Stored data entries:

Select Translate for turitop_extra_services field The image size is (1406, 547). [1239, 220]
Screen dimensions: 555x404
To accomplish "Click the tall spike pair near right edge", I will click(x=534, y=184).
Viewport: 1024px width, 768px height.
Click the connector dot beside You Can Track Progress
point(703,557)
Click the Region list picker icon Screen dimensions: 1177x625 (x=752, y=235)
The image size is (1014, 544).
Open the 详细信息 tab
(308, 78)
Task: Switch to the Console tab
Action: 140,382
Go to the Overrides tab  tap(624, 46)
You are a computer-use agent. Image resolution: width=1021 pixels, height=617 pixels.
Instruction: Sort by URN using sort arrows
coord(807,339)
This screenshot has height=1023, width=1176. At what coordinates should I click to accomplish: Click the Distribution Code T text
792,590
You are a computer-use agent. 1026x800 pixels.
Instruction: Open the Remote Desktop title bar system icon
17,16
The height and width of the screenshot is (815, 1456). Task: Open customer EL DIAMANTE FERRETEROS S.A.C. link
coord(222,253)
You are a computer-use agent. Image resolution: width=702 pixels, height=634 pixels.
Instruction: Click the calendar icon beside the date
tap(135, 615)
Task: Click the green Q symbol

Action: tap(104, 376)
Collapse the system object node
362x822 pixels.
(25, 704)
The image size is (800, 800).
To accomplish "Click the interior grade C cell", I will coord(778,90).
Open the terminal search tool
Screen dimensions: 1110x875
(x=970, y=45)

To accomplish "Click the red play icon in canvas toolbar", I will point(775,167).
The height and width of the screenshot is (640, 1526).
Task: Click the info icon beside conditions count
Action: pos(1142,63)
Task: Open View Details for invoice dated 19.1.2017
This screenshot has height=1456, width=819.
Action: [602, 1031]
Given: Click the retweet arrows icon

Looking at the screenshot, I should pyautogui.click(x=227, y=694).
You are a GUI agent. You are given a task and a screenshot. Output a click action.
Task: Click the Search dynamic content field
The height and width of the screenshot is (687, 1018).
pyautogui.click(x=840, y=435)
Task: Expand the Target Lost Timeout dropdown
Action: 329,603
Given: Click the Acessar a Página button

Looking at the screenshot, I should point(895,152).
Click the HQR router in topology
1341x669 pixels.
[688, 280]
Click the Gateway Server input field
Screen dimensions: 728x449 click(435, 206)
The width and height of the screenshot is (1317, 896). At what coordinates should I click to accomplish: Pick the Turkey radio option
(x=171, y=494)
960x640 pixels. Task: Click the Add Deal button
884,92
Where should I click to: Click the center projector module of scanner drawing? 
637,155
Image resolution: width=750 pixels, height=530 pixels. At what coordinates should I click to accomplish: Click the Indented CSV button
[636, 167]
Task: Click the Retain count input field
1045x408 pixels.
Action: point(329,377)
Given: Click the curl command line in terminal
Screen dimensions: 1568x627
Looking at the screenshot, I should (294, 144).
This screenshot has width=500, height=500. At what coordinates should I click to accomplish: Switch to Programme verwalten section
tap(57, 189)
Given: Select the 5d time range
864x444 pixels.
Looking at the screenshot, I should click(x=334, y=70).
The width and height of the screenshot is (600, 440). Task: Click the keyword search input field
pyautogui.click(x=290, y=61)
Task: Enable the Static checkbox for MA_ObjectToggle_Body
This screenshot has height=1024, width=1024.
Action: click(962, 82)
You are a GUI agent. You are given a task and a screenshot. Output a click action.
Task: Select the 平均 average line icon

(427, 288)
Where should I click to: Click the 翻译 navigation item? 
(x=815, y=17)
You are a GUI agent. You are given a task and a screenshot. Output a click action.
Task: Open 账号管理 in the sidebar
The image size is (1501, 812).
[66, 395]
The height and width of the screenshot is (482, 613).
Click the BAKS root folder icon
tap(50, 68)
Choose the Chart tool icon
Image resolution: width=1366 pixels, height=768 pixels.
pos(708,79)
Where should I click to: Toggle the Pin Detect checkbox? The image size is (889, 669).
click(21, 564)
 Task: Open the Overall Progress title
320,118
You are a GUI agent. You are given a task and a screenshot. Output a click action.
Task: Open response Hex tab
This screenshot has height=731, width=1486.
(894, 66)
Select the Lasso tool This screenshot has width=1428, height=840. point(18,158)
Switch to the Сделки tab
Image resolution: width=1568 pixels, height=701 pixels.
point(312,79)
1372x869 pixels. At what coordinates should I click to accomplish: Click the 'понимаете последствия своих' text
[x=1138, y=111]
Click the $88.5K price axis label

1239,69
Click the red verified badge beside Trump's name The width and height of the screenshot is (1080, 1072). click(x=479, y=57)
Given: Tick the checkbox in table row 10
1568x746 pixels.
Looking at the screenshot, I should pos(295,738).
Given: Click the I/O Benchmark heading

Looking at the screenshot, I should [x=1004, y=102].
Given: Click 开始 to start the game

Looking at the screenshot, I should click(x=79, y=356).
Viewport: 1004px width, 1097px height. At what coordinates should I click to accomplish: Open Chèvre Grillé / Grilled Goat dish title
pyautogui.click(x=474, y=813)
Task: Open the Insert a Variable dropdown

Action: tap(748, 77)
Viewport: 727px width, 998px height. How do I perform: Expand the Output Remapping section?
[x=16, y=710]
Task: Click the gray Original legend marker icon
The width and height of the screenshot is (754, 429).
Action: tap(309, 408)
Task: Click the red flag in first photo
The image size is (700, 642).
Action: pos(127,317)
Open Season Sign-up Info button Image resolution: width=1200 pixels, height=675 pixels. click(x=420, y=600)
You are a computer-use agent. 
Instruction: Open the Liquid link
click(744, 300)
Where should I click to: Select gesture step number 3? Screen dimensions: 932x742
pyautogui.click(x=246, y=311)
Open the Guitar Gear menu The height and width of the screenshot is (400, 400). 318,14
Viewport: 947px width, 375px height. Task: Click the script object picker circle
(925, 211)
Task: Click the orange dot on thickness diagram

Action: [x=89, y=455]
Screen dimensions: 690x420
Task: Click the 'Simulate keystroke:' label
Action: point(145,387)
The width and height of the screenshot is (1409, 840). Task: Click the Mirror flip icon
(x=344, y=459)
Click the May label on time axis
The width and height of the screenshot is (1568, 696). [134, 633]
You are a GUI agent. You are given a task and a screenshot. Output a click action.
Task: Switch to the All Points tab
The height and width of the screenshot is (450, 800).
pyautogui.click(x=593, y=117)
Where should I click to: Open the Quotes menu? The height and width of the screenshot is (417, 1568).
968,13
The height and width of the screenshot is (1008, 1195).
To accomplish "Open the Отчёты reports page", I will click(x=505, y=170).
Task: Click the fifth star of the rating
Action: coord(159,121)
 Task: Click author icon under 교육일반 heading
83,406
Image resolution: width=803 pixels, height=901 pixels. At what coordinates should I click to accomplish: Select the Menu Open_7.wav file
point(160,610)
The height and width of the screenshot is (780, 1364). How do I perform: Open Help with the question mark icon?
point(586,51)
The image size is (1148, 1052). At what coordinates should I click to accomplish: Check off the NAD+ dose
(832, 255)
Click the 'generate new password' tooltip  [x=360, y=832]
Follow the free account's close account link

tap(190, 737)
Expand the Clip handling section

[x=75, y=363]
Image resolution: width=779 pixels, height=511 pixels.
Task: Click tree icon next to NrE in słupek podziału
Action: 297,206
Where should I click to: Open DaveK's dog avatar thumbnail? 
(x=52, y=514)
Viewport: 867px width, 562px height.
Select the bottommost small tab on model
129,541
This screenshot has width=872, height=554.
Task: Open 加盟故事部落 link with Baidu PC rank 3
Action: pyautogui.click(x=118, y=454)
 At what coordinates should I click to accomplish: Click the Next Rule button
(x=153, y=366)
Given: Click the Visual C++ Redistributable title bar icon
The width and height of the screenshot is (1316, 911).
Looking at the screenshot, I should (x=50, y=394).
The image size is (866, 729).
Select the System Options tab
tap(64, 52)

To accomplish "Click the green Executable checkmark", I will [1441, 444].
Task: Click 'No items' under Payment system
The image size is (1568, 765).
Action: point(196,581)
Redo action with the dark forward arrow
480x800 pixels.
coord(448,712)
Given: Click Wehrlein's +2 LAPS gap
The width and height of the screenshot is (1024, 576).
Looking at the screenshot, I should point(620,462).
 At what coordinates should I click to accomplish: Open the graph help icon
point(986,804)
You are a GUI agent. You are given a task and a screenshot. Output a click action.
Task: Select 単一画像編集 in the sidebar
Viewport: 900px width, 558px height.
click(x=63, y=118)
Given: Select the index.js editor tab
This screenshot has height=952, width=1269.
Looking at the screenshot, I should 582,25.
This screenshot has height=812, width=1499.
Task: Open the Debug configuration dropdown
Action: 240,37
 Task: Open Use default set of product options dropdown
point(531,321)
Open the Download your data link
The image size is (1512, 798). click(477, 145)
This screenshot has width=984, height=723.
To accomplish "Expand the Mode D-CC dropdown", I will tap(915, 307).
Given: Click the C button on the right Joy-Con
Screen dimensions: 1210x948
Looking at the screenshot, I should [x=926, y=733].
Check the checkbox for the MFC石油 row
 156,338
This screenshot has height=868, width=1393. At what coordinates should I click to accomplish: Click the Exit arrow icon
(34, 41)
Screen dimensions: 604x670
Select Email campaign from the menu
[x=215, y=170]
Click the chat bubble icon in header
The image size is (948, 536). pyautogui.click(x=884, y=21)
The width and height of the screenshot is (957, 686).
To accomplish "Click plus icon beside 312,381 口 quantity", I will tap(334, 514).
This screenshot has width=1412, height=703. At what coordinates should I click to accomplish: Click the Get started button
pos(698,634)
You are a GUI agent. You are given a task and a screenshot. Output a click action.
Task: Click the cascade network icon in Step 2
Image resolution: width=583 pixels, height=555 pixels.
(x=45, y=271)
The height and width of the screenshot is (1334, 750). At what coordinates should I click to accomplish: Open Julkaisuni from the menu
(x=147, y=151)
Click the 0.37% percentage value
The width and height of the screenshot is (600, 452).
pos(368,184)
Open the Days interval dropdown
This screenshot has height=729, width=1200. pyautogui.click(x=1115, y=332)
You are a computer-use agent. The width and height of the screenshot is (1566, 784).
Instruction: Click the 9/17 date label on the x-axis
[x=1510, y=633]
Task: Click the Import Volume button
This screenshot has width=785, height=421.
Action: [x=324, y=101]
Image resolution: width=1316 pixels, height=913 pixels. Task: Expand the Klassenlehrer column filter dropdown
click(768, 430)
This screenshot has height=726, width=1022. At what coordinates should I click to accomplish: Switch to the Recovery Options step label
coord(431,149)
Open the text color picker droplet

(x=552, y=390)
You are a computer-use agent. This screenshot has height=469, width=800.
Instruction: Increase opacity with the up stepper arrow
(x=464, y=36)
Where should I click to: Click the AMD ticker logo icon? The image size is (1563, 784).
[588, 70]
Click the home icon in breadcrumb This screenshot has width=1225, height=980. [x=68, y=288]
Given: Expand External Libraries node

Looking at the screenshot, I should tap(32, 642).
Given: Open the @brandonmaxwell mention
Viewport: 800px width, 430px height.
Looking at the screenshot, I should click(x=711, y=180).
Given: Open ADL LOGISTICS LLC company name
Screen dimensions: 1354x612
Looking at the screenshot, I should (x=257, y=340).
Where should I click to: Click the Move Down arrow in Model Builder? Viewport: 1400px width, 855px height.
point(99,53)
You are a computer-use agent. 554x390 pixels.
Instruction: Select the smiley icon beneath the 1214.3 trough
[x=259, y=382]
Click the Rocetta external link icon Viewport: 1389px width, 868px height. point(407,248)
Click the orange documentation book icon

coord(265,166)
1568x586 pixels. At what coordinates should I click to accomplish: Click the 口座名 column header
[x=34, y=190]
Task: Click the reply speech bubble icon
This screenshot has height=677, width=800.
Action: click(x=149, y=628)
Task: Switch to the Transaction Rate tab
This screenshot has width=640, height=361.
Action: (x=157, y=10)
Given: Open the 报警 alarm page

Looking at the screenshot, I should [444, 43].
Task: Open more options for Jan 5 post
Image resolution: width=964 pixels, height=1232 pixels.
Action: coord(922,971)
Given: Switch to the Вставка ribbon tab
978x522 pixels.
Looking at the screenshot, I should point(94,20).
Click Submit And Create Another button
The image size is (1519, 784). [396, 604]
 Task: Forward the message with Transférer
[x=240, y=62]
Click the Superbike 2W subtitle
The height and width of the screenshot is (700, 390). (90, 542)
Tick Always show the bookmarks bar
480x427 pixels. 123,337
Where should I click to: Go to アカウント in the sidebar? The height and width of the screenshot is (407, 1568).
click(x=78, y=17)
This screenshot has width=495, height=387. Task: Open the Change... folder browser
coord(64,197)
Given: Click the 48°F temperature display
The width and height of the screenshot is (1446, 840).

Description of the task:
From the data above, count the lines where "name" occurs and give that figure and nothing else.

The answer:
2